When it comes to the growing authoritarianism of our time, I’m often accused of exaggerating the extent of the problem. But consider this: if I’d have said to you fifteen, even ten years ago, that the police would one day be routinely investigating citizens for ‘non-crime’, would you have laughed or told me I was paranoid. Yet between 2014 and 2019, almost 120,000 ‘non-crime hate incidents’ were recorded by police forces in England and Wales. Every year more than 3000 people are arrested for offensive things they say online. This is due to the 2003 Communications Act, which ought to be repealed. But there is no appetite in parliament to oppose this kind of legislation. Why? Because nobody wants to be seen siding with unpleasant people. Some of those offensive comments will be genuinely offensive and horrible, but the price you pay for living in a free society is that sometimes bad people will say bad things. Authoritarianism is not the answer. I’ve said it many times before - the answer to bad speech is more speech, not less.

And of course now that accusations of ‘racism’, ‘homophobia’ and ‘transphobia’ are so promiscuously applied, they’ve come to mean very little. This week David Warwick, a police officer in Sheffield, was investigated for racism after making a joke. Having heard that an Asian man had lived to the age of 105, he quipped, ‘maybe I should start eating curry’. It takes a particularly zealous mindset to assume there is anything racist in that, but he stands to lose his job nonetheless.

And if he doesn’t lose his job, it may be that this is recorded as a ‘non-crime hate incident’ because – as the government’s website on hate crime and the guidelines from the Crown Prosecution Service point out – ‘hate crime’ is defined, rather inelegantly, as ‘any criminal offence which is perceived by the victim or any other person, to be motivated by hostility or prejudice, based on a person’s disability or perceived disability; race or perceived race; or religion or perceived religion; or sexual orientation or perceived sexual orientation or a person who is transgender or perceived to be transgender’. Similarly, a ‘hate incident’ is defined as a non-criminal act that is ‘perceived by the victim, or anybody else, to be motivated by hostility or prejudice based on the five protected characteristics’.

So it doesn’t matter if you have no hateful intent, and something you’ve said or done has been misinterpreted, it’s the perception of the ‘victim’ that counts. Of course, the word ‘victim’ should be ‘complainant’, but ever since Keir Starmer’s time as Director of Public Prosecutions, the Crown Prosecution Service seems to have relaxed its commitment to due process.

And it gets worse.

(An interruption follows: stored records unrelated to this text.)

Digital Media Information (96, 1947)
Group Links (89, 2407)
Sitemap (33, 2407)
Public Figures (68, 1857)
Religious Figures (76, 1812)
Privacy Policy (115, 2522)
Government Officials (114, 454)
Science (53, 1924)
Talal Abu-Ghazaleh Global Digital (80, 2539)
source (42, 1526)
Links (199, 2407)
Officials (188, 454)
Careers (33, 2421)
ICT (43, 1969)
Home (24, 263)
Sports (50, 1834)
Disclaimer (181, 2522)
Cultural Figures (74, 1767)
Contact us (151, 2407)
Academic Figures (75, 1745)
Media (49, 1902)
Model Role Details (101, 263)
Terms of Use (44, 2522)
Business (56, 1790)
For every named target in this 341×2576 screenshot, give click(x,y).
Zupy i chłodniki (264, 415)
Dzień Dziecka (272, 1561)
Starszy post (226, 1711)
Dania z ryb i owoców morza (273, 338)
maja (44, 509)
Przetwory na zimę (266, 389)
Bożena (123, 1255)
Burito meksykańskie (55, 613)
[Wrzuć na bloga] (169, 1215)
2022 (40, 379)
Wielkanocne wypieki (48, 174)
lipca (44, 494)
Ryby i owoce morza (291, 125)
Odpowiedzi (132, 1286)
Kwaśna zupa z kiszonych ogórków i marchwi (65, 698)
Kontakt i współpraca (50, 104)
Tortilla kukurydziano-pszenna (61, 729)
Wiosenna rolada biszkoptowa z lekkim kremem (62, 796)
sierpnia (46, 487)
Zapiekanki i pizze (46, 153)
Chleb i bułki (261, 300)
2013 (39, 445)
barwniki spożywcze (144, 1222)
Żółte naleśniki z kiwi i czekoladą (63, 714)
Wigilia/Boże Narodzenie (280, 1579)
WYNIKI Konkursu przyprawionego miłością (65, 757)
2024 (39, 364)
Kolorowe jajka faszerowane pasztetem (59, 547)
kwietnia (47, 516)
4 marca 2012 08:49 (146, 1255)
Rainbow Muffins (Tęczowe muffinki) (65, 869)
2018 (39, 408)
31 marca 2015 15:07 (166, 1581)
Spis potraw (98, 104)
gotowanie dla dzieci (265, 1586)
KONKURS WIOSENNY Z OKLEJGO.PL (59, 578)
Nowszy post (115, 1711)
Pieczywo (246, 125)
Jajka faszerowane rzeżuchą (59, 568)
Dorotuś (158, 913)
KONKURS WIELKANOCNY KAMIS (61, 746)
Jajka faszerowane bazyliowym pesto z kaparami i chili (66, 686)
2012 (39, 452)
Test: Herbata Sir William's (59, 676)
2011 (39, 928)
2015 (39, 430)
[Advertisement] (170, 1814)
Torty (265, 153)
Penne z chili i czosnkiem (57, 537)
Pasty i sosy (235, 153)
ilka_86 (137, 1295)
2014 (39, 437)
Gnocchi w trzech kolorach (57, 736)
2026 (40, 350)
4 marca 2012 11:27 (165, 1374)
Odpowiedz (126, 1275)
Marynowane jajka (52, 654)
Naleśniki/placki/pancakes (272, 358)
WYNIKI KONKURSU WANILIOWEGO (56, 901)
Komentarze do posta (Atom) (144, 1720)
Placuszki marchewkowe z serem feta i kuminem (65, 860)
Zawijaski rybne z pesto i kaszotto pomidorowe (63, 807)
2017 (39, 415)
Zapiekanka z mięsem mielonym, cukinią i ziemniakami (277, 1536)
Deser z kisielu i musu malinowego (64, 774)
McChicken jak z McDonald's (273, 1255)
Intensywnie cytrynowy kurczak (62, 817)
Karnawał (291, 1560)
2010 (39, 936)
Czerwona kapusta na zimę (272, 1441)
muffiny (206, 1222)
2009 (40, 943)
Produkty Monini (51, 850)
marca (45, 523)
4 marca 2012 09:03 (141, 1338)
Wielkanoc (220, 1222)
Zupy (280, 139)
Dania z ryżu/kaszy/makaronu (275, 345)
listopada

Although non-crime hate incidents don’t lead to prosecution, if recorded by police they will show up on an enhanced search by the Disclosure and Barring Service, which could prevent you from getting a job in the future. In fact, theHate Crime Operational Guidanceissued by the College of Policing instructs officers to record hateful incidents ‘irrespective of whether there is any evidence to identify the hate element’. So you say something that is misinterpreted as hateful, the police record it as hateful even there is no evidence to suggest that it was, and suddenly you don’t get the job you wanted. Doesn’t exactly sound fair, does it?